In the auto department, practice your "Madonna look" using different size funnels.

Leave Cheerios in lawn and garden, pillows in the pet section, etc.

Look right into the security camera, use it as a mirror and pick your nose.

Make a trail of tomato juice on the floor leading to the restrooms.

Make up nonsense products and ask employees if there are any in stock. (i.e.: Shnerples)

Move "Caution: Wet Floor" signs to carpeted areas.

Pay off layaways 50 cents at a time.

Play soccer with a group of friends, using the entire store as your playing field.

Play with the automatic doors.

Play with the calculators so that they all spell "hello" upside down.

Randomly throw things over into neighboring aisles.

"Re-alphabetize" the CD’s.

Re-dress the mannequins as you see fit.

Relax in the patio furniture until you get kicked out.

Ride a display bicycle through the store; claim you are taking it for a test drive.

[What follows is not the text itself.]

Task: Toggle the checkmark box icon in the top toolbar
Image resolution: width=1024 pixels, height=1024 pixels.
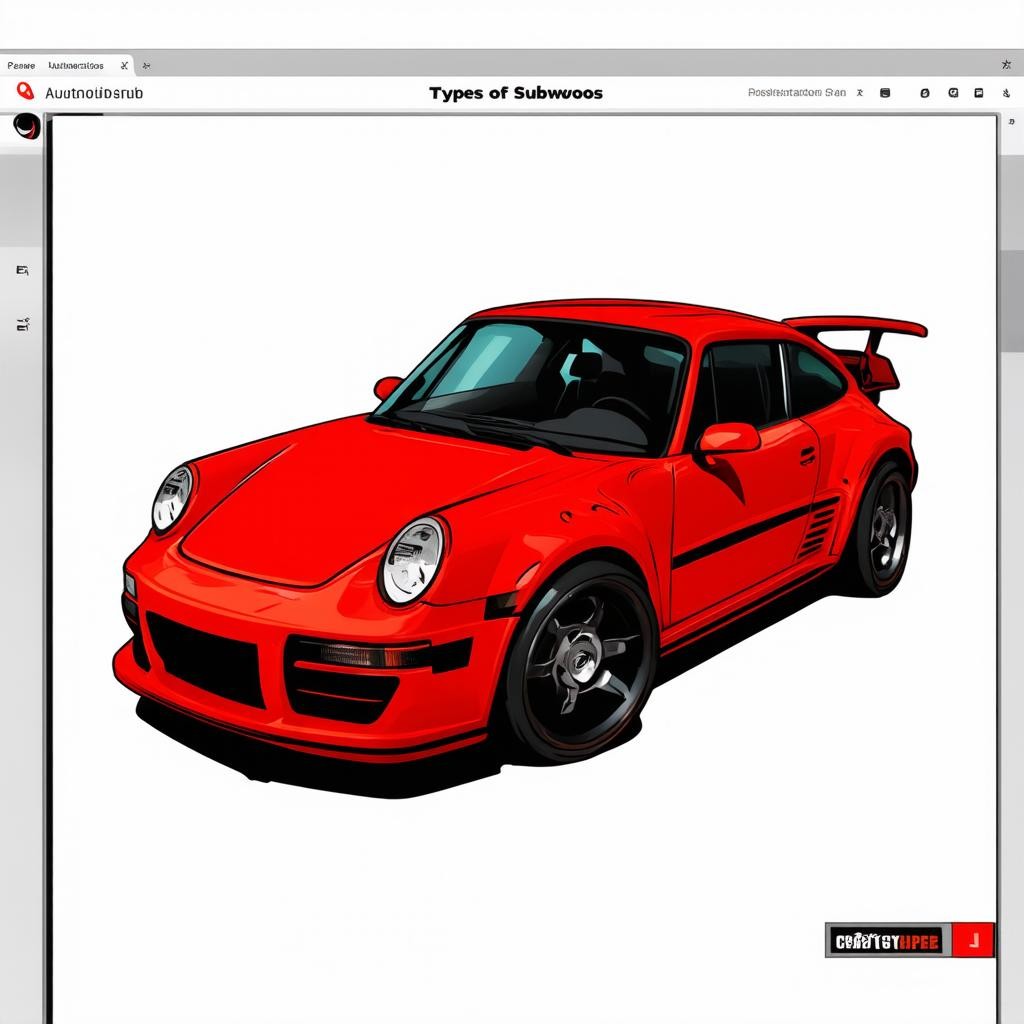Action: coord(953,93)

Ride those little electronic cars at the front of the store.

Say things like, "Would you be so kind as to direct me to your Twinkies."

Set all the alarm clocks to go off at ten-minute intervals throughout the day.

Set up a "Valet Parking" sign in front of the store.

Set up a tent in the camping department and tell other shoppers you’ll invite them in if they bring pillows from the bed department.

Start playing Calvinball; see how many people you can get to join.

Take bets on the battle from above.

Take off your shoes and tell them you want to return it and when they say you didn’t buy it there say, "Hm… I thought the customer was always right!"

Take shopping carts for the express purpose of filling them and stranding them at strategic locations.

Take up an entire aisle in toys by setting up a full-scale battle with G.I. Joe vs. X-men.

Test the brushes and combs in cosmetics.

Test the fishing rods and see what you can catch from other aisles.

TP as much of the store as possible before they stop you.

Try to hold up customers with the toy guns. See how much you can make.

Tune all the radios to polka stations; then turn them off and turn the volume up to full blast.

Walk up to an employee and tell him/her in an official tone, ‘Code 3′ in Housewares and see what happens.

Walk up to complete strangers and say, "Hi. I haven’t seen you in so long." etc. See if they play along.

When 2 or 3 people are walking ahead of you, run between them yelling "Red Rover."

When a clerk asks if they can help you, begin to cry and ask, "Why can’t you people just leave me alone?"

When an announcement comes over the loud speaker, assume the fetal position and scream "NO! NO! It’s those voices again!!!"

When someone steps away from his or her cart to look at something, quickly make off with it without saying a word.

When there are people behind you, walk really slowly, especially in thin aisles.

While handling guns in the hunting department, ask the clerk if he knows where the anti-depressants are.

While walking through the clothing department, ask yourself loud enough for all to hear, "Who buys this crap anyway?!"